Sejarah Peristiwa Kapal Tujuh Provinsi

Sejarah Peristiwa Kapal Tujuh dimulai dengan keadaan ekonomi dunia yang mengalami masa-masa penyusutan pada kurun 1930an.

Hal ini tentunya memengaruhi pemasukan Pemerintah Kolonial Hindia Belanda yang berujung defisit. Gubernur Jenderal de Jonge kemudian mengusulkan pengurangan gaji marinir.

Pada tahun 1932, awak yang bekerja di Kapal Tujuh Provinsi mengalami pemotongan upah sebesar 10 persen.

Penurunan upah tidak membedakan antara pegawai Belanda maupun pihak pribumi. Pada tahun yang sama, pemotongan gaji dilakukan kembali sebesar 7 persen.

Dikutip dari buku Citra dan Perjuangan kemerdekaan terbitan Departemen Sosial RI (1984), dijelaskan bahwa jumlah pemangkasan gaji mencapai 17 persen jika digabungkan dengan pemotongan sebelumnya.

Pada saat pemotongan tahap ketiga mulai diadakan, banyak pihak dari awak Kapal Tujuh Provinsi yang tidak menyetujui. J.F. Osten sebagai Komandan Angkatan Laut Belanda juga ikut menolak pemotongan yang ketiga ini.
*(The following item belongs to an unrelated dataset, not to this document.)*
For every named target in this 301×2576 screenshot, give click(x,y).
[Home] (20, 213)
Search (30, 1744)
Namun, Pemerintah Hindia Belanda melalui keputusan Koninlijk Besluit No.51 tiba-tiba melakukan upaya pemangkasan gaji secara resmi mulai tanggal 1 Februari 1933. Para Marinir telah mengetahui kabar pemotongan ini sejak tanggal 26 Januari 1933.
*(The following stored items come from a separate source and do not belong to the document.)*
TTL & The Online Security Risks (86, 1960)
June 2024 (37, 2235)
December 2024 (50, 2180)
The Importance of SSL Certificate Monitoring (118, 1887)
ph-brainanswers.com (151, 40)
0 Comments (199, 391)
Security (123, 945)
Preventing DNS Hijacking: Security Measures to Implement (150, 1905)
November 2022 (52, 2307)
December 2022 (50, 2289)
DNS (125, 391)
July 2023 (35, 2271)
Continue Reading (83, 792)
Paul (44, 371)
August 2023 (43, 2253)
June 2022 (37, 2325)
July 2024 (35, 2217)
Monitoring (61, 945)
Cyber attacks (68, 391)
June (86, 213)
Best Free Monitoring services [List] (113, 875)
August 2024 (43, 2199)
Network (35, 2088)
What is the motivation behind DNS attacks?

Pemotongan gaji sebesar 17 persen bagi awak kapal kenamaan bumi putera dan 14 persen untuk awak kapal asal Belanda.

Pada hari-hari setelah tanggal 26 Januari 1933, terjadi perbincangan para awak Kapal Tujuh Provinsi di sebuah bioskop. Namun, pada tanggal 28 Januari 1933 perbincangan semakin memanas mengingat adanya informasi telah terjadinya penangkapan 425 awak kapal di Surabaya.

Kronologi Peristiwa Kapal Tujuh Provinsi

Dikabarkan dalam sebuah artikel berjudul “Karena Seven Proviencien dan Ordonansi Golongan Belanda Tjemas dan Beraksi” yang termuat dalam surat kabar Medan Ra’jat edisi 4 Februari 1933, terjadi kasus pemberontakan kapal perang “De Zeven Provicien”.

Pemberontakan dilakukan oleh beberapa anggota marinir Bumi Putera seperti Paradja, Romambi, Gosal, Kawilarang.

Selain itu, pemberontakan juga dilakukan oleh beberapa awak kapal dari bangsa Eropa yang turut dalam aksi. Kabar pemberontakan ini diinformasikan melalui surat kabar Medan Ra’jat yang bertajuk “Pemberontakan para Marine”.

Kapal Tujuh Provinsi kemudian berada dibawah pimpinan Kawilarang. Tujuan dari kapal perang ini adalah menuju ke Surabaya.

Hendrikus Colijn sebagai Menteri Urusan Jajahan Belanda menanggapi pemberontakan Kapal Tujuh Provinsi dengan tegas. Colijn juga memerintahkan kepada awak media untuk melakukan upaya publikasi peristiwa ini.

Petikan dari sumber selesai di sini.